World economic growth may slow significantly if oil prices remain at current high levels for another year, the chief economist of the International Energy Agency (IEA) said today.
Oil supply additions in the next two or three years would come only from "a few countries in the Middle East," said Fatih Birol of the Paris-based agency that advises industrialised nations.
"Record oil prices came at a time when the world economy was already performing strongly. So there will be no recession at this level, but there is only some loss on the economic growth," he told Reuters in an interview.
"But if the prices continue at these levels for another year they will significantly slow world economic growth and its impact will vary in every nation," he added.
Oil prices surged to record highs above US$78 ($125) per barrel after oil major BP said this week it was starting to shut down its biggest US oilfield, the 400,000 barrels-per-day (bpd) Prudhoe Bay field in Alaska.
Birol played down the BP move, attributed to corrosion in a pipeline. saying it had a "temporary impact" on oil prices. "But what can be worse is there are several old oilfields and pipelines in North America where output will fall in future," he said.
Oil companies currently spend a quarter of their investment for maintenance and improvements of existing facilities, while three-quarters go to new oilfield development, he said.
Birol said output from non-Opec countries, which supply almost two-thirds of global consumption, will rise to its peak level within next 10 years and then begin falling.
"It will fall because oil majors will not be able to invest in the main oil producing region of Middle East because such countries are closed to foreign oil investors," he said.

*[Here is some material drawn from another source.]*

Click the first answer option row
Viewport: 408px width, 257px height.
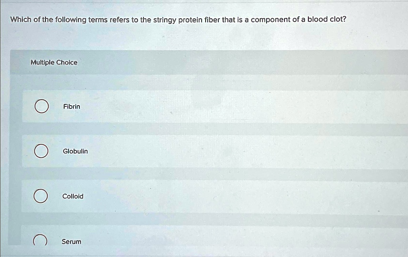click(x=159, y=106)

He said investors would be lured to areas like tar-sands in Canada's Alberta state, estimated to have 200 billion barrels of reserves -- comparable to the world's largest crude exporter Saudi Arabia's 262 billion barrels -- and West Africa.
Also, oil production outside the 11-member Opec nations may increase in Russia and Caspian in the next 10 years, he said.
"I do not think oil prices will come down significantly within the next two-three years," he said.
A cartel of gas producing nations considered by Russia and Algeria would prompt consuming nations to shift to other energy resources including coal and nuclear power, Birol said.
"For gas-producing countries it means shooting themselves in the foot because buyers have already begun questioning the rising prices and supply security of gas."
Birol said the ratio of US current account deficit to gross domestic product, which was 6.4 per cent in the first quarter, was the most important data to see the impact of oil prices on the world's largest economy and oil importer.
"The reason for this large deficit is oil prices," he said. "If the deficit goes higher, all other countries in will be affected varying levels, depending on their trade structure."
Current global oil spare capacity of about 2 million barrels per day, nearly half is sour crude, is "very vulnerable to natural disasters and to developments in Iran, Nigeria and Venezuella," he said.
"Such developments may further push the prices up. A comfort zone for spare capacity is 5 million barrels a day," he said.
"We think additional capacity from Saudi Arabia, Iran, Persian Gulf and Algeria will help spare capacity reach a comfortable level in the next five years."